In the following, we will discuss the physical realizations of our proposals. Nowadays, some linear optical protocols [27, 28] for the RSP have been presented theoretically, specially some ones have been experimentally realized with the use of linear optics [29, 30]. According to the aforementioned analyses, one can find that the unitary transformation \(U_1\), Hadamard operation \(H\) and C-NOT gate \(U_{CNOT}\) need to be completed for our proposals. Fortunately, arbitrary single-qubit operations can be performed to the optical qubit via phase shifters and beam splitters together [31], namely the single-qubit operations \(U_1\) and \(H\) could be implemented using linear optical elements. Meanwhile, it has been demonstrated experimentally that the C-NOT gate \(U_{CNOT}\) can be achieved in linear optical [32]. Hence, all of these operations introduced for these new proposals could be realizable in optical experiments. Moreover, it is worthwhile to point out that the linear optical elements required for these special operations have been widely used; for instance, the action of half-wave plate(HWP) is equal to the Hadamard operation \(H\). Consequently, our protocols may be implemented with the use of linear optics in near future. Additionally, no more than two auxiliary particles are necessary to be introduced for the novel schemes with the exception of these three unitary operations. Practically speaking, our protocols are finished at the cost of the increased complexity of the practical realizations.

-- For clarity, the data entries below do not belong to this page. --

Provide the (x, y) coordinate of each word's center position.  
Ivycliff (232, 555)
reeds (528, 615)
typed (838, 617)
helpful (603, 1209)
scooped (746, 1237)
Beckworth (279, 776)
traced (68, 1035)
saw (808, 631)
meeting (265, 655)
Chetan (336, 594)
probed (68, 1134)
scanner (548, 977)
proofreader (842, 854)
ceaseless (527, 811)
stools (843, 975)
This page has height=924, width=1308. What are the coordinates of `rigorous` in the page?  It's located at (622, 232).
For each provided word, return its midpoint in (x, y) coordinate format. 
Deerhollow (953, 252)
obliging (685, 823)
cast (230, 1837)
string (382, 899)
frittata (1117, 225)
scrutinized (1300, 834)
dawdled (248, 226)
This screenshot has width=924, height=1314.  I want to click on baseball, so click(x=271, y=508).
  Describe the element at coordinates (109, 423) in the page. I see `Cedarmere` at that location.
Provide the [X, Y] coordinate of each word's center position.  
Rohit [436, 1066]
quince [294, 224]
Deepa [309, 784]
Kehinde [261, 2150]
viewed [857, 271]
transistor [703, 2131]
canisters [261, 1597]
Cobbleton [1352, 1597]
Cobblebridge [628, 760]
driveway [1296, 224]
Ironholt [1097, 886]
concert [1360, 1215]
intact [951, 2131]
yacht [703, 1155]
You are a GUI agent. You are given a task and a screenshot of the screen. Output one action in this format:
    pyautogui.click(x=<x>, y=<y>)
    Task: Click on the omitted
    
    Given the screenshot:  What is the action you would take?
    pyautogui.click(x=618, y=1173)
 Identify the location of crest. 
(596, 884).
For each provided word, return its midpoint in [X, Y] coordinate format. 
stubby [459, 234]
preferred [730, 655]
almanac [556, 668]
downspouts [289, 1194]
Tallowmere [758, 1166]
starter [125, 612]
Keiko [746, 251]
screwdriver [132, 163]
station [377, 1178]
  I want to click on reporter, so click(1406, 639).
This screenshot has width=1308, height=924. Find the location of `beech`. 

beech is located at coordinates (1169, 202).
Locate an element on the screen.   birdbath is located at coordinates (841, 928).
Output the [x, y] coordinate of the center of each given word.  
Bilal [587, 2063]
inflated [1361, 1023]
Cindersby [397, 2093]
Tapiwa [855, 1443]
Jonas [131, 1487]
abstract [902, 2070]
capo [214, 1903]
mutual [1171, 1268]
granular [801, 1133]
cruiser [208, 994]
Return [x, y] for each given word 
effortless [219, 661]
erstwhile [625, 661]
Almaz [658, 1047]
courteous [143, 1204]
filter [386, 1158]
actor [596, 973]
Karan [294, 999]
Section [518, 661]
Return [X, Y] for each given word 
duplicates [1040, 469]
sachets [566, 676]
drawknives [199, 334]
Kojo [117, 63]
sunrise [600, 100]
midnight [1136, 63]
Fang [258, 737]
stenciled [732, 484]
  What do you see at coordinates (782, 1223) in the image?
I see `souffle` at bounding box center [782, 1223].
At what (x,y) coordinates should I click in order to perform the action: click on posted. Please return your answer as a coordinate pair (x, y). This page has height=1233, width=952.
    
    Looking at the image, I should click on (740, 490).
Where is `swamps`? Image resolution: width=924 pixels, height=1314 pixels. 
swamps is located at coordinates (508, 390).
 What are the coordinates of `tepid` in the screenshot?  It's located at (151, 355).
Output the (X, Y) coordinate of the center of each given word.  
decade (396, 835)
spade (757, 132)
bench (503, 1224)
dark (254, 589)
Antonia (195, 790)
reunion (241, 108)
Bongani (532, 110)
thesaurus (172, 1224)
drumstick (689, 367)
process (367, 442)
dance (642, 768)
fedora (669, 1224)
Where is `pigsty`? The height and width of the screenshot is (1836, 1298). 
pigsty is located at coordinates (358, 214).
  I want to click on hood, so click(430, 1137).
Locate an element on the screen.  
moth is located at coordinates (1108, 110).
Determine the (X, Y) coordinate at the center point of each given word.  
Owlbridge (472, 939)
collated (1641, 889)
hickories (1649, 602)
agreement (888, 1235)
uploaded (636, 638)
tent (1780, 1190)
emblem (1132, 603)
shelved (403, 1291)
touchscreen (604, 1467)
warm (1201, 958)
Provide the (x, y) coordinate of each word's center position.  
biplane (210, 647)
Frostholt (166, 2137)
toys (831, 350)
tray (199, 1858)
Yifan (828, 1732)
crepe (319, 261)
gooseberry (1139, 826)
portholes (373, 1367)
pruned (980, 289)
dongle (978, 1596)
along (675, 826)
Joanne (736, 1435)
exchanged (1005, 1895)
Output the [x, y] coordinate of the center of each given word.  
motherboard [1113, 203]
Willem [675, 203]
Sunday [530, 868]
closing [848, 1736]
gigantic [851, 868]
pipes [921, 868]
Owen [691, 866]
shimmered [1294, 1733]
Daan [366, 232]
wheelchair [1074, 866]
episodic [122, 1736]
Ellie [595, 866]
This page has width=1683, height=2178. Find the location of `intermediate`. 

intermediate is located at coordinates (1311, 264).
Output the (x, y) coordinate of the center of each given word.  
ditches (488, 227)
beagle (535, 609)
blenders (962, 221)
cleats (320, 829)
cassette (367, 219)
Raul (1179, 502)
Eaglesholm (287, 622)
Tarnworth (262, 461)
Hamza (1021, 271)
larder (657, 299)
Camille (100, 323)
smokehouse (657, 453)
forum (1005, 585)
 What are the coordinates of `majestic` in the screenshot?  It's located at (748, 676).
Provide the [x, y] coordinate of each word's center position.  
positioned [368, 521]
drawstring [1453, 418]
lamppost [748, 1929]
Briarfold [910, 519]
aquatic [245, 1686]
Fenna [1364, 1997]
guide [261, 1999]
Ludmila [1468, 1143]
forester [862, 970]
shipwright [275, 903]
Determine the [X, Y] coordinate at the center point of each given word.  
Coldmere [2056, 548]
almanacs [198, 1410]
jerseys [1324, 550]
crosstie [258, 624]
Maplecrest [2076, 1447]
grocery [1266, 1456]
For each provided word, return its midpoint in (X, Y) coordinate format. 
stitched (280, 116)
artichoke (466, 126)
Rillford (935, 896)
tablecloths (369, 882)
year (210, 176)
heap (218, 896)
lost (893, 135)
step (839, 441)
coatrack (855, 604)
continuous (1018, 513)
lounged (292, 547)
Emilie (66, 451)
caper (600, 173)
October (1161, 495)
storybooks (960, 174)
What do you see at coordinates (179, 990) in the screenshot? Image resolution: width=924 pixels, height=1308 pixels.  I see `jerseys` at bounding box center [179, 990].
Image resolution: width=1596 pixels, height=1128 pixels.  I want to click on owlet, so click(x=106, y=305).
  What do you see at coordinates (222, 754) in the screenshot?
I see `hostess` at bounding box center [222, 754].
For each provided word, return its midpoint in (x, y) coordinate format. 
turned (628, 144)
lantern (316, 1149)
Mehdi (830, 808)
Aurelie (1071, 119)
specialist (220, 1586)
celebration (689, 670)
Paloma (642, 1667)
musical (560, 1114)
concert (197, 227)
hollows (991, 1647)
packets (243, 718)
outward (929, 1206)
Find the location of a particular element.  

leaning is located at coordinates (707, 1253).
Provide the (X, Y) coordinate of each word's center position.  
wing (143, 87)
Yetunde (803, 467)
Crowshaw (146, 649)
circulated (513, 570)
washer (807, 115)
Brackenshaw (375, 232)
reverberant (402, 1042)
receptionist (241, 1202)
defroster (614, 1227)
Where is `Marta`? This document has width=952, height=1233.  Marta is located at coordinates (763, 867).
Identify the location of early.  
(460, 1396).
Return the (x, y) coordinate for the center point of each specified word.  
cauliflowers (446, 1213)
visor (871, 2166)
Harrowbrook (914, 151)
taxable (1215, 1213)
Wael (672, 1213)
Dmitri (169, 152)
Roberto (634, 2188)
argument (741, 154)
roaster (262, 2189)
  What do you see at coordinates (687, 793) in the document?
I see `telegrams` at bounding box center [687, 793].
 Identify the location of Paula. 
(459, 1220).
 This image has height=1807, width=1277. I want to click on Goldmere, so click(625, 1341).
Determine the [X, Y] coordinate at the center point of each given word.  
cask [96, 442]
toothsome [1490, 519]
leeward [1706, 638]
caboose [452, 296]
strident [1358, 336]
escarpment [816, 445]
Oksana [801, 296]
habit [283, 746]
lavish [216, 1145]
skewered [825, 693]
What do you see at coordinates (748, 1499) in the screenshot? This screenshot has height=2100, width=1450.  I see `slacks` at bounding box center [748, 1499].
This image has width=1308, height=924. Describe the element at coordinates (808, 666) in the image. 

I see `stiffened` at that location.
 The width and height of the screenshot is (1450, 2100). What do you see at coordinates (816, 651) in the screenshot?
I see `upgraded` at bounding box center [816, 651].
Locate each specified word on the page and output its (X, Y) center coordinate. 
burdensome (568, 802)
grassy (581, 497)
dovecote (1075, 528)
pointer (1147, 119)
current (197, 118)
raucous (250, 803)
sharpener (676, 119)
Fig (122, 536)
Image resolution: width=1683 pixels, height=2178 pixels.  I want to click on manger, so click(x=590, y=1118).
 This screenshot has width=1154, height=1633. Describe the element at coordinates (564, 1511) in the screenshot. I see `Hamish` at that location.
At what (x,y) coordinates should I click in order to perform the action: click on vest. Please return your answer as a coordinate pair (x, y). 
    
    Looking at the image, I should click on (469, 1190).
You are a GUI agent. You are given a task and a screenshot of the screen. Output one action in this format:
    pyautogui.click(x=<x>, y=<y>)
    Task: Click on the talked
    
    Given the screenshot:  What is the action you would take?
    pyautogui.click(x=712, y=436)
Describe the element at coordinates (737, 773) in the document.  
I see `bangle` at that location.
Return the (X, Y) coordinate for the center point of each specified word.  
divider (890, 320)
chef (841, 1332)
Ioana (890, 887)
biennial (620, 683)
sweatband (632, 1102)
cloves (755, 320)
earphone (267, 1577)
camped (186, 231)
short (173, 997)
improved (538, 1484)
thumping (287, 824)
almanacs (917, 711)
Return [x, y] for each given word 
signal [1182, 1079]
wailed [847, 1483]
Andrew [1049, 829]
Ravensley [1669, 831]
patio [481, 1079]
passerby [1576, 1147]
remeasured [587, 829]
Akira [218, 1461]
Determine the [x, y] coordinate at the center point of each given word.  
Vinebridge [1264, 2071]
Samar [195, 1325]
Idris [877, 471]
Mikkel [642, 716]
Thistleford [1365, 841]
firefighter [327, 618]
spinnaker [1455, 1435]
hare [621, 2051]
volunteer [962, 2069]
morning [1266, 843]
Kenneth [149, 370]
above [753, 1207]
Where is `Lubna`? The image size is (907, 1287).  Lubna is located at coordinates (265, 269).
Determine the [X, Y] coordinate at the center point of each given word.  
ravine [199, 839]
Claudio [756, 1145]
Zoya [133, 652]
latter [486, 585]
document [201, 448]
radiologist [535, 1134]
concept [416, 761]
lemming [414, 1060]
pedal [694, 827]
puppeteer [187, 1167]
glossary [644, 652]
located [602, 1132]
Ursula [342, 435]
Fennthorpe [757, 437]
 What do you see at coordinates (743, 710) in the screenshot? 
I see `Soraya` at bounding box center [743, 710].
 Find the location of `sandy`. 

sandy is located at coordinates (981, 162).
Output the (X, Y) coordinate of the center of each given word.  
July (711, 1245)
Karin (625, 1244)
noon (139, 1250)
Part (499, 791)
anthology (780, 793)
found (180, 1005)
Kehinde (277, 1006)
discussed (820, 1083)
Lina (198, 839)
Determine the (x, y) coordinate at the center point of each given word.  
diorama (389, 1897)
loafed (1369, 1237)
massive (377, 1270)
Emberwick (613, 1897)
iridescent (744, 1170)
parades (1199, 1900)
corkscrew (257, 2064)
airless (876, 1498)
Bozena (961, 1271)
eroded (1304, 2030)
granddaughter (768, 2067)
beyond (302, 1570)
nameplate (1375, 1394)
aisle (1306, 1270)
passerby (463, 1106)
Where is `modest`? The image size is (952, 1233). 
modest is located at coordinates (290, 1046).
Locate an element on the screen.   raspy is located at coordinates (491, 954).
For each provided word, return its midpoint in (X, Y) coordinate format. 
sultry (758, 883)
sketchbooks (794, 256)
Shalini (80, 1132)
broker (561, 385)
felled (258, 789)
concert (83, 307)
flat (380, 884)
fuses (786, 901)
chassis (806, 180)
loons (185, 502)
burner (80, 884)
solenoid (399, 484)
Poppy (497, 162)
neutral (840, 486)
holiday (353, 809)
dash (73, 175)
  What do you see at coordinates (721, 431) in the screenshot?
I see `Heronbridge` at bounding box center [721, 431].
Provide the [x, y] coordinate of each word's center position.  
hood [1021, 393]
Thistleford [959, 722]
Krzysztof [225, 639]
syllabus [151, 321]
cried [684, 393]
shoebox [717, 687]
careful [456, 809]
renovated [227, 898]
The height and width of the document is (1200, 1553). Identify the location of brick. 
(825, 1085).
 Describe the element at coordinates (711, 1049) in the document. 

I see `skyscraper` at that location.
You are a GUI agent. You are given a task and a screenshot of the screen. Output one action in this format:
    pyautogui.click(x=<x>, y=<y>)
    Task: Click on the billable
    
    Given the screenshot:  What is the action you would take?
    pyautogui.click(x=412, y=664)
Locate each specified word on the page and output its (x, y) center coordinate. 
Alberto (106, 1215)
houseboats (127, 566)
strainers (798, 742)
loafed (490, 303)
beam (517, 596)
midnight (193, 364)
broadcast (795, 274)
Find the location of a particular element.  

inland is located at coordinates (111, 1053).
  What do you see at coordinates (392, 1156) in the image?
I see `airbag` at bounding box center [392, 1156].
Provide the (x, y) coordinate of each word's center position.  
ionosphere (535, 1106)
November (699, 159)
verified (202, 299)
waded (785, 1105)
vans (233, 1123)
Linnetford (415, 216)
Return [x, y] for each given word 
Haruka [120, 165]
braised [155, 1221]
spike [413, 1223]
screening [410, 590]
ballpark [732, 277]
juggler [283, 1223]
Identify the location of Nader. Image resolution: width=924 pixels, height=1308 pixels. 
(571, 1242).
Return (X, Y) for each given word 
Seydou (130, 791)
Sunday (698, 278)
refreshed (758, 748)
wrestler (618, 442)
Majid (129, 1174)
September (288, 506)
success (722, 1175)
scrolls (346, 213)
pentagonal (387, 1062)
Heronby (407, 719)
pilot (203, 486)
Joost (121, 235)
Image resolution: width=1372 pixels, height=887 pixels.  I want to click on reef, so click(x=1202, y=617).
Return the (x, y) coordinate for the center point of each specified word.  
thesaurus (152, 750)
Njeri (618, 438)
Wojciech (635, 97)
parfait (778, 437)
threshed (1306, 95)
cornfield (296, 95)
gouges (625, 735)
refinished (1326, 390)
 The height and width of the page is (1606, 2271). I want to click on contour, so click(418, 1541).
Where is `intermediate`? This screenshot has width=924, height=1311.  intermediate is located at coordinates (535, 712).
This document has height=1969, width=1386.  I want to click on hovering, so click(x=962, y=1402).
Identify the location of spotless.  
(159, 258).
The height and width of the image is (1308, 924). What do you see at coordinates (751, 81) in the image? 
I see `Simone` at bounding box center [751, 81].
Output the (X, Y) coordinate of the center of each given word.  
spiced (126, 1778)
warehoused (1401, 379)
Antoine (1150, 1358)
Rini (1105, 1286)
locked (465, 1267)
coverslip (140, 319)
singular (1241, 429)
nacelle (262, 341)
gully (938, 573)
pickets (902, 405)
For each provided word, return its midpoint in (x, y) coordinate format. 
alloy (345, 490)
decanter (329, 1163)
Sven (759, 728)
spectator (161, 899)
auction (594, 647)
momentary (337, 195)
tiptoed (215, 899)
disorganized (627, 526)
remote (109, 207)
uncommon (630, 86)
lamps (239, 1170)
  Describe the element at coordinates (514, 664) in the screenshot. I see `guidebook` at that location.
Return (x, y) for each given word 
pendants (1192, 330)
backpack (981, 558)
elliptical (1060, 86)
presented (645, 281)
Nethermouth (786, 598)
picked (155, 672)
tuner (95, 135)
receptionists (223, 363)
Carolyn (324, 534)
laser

In summary, we put forward two novel schemes to probabilistically prepare an arbitrary quantum state with the help of the introduction of auxiliary particles and appropriate local unitary operations. In contrast to the previous schemes [1626], our present ones have the following advantages. First, one can use the former of our proposals to improve the successful probability for the RSP. This scheme could be realized with the total successful probability of \(2|b|^2\), which is twice as much as the one of the previous schemes [1321] to prepare a general quantum state. Therefore, our proposal is valid for adding the total successful probability of the RSP. Second, the latter novel proposal could be utilized to perform the RSP when the information of the partially entangled state is only available for the sender, whereas the previous typical schemes [1626] are not feasible unless the receiver completely knows the partially entangled state. Thus, the second proposal could enlarge the applied range of probabilistic RSP. Third, our protocols can been combined together. Meanwhile, the combination has the advantages of both schemes in essential, i.e., this union would be useful not only in improving the successful probability, but also in expanding the applied range of the RSP. Thus, from the point of the potential applications of the RSP, we believe that our schemes will play an important role in expanding the field of quantum information processing.